As procissões se constituem num dos maiores atrativos da Semana Santa de Resende Costa. Os cortejos atraem, além da população local, turistas que desejam conhecer e vivenciar antigas práticas paralitúrgicas, que em muitas cidades do Brasil já não existem mais.

Nas cidades da região do Campo das Vertentes, como São João del-Rei, Resende Costa, Prados, Tiradentes, Lagoa Doura, é ainda comum presenciarmos pessoas com o terço nas mãos, mulheres com o véu na cabeça e segurando velas, irmandades ostentando suas opas, preservando práticas e costumes religiosos que, aos poucos, vão se perdendo no tempo em diversos lugares.

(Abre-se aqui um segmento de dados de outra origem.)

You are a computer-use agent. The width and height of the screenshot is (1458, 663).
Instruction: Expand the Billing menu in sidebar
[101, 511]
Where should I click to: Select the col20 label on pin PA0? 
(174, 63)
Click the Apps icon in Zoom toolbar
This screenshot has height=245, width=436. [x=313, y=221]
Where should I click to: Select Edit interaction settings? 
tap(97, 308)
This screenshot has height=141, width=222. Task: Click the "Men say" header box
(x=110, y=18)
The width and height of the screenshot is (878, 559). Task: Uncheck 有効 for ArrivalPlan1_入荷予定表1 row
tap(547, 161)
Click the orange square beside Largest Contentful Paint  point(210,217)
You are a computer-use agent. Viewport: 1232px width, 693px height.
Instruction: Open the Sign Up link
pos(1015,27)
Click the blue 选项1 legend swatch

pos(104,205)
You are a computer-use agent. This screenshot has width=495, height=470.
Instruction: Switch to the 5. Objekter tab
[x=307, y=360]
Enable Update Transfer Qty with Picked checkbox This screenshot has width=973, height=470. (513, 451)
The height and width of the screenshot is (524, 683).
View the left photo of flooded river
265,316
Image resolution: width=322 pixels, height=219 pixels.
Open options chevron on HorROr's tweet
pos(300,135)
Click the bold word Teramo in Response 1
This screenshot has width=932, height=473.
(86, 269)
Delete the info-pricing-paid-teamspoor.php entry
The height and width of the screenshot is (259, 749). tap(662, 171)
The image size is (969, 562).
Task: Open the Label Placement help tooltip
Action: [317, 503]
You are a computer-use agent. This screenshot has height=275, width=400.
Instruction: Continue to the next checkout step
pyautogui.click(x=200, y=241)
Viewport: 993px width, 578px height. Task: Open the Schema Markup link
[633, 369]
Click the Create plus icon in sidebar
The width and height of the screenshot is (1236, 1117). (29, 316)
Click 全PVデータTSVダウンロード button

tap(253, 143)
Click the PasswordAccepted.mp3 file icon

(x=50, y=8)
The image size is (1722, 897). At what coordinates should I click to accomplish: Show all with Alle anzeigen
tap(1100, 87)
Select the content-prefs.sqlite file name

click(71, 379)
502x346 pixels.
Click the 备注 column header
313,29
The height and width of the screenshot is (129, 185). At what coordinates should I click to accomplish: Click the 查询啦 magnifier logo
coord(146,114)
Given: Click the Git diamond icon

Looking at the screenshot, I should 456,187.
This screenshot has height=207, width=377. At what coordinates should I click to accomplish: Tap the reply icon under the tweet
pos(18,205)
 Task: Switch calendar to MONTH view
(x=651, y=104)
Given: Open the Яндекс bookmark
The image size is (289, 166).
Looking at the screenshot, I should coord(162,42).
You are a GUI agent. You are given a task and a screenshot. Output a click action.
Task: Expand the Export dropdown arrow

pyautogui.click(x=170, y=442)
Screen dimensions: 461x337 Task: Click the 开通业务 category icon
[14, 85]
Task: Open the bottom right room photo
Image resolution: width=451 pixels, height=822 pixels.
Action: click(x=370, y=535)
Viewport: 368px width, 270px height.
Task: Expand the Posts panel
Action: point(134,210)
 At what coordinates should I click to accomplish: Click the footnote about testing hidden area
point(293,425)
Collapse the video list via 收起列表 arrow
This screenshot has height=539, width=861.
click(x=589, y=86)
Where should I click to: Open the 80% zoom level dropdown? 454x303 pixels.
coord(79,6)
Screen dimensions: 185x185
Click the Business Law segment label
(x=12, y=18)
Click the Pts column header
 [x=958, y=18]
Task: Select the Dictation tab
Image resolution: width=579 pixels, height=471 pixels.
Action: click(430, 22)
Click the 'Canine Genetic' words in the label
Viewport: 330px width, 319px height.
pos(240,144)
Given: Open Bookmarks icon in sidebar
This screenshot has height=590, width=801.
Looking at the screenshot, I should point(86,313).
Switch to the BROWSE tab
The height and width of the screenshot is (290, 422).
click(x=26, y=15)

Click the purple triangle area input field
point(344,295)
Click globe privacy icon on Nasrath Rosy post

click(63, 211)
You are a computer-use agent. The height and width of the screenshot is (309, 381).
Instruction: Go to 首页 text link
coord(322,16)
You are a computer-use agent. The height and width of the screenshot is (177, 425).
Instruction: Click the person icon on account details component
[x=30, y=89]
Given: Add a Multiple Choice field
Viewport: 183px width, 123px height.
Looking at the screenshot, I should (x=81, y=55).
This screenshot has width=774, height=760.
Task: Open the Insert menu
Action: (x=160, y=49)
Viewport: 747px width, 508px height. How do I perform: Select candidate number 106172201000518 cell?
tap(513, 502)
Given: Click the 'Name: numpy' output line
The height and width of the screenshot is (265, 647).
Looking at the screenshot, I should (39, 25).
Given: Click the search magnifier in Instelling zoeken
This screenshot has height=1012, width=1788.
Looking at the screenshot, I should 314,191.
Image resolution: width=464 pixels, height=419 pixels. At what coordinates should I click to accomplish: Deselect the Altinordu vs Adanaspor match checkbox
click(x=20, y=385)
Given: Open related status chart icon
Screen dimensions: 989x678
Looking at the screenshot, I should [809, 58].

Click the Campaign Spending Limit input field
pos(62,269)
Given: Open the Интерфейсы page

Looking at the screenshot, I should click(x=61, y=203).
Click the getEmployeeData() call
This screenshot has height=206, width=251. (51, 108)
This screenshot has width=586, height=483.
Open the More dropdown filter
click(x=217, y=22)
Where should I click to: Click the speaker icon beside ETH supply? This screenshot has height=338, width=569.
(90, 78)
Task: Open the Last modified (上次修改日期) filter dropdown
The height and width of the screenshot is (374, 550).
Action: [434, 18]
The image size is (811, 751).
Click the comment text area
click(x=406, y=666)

Nas ruas de Resende Costa, impera o silêncio que, apesar de um sussurro ou outro, é quebrado pelos acordes introspectivos das Marchas Fúnebres, pelo rufar opaco das matracas ou por uma sequência de Ave-Maria. Acompanhar os passos de Jesus com a cruz às costas e de Nossa Senhora das Dores significa, para muitos cristãos resende-costenses, a renovação de uma espiritualidade que fatalmente adormece sob as pesadas exigências da vida hodierna.

 

Arte e fé

A beleza do ritual católico é também vivida durante as celebrações da Semana Santa na cidade das lajes. Temos o privilégio de ouvir motetos cantados em latim em frente às pequenas capelas dos Passos e participar de celebrações nas quais o Coral e Orquestra Mater Dei, dirigido pelo maestro Wagner Barbosa, executa missas polifônicas, entre outras riquíssimas obras do tradicional repertório sacro mineiro, escrito por compositores dos séculos XVIII, XIX e XX. A preservação da tradição musical na liturgia da Igreja contribui substancialmente para a mística e a piedade das celebrações, bem como para a cultura em nossa cidade.

 

Participações

Participaram da Semana Santa 2023 em Resende Costa, além do pároco local, padre Marcos Alexandre, padre Fábio Evaristo Resende Silva (C.Ss.R), Frei Arlaton Luiz Soares de Oliveira (OFM) e padre Adriano Tércio Melo de Oliveira, pároco da Paróquia de Santo Antônio, de Lagoa Dourada, que presidiu a missa solene da segunda-feira da Oitava da Páscoa, no dia 10 de abril. Nesse dia, cumprindo uma tradição já antiga, os fiéis de Resende Costa encerram a Semana Santa na cidade acompanhando uma concorrida e belíssima procissão, em que Nossa Senhora das Dores é despida do manto roxo da tristeza para vestir-se de branco, celebrando o triunfo da ressurreição do seu amado e Divino Filho.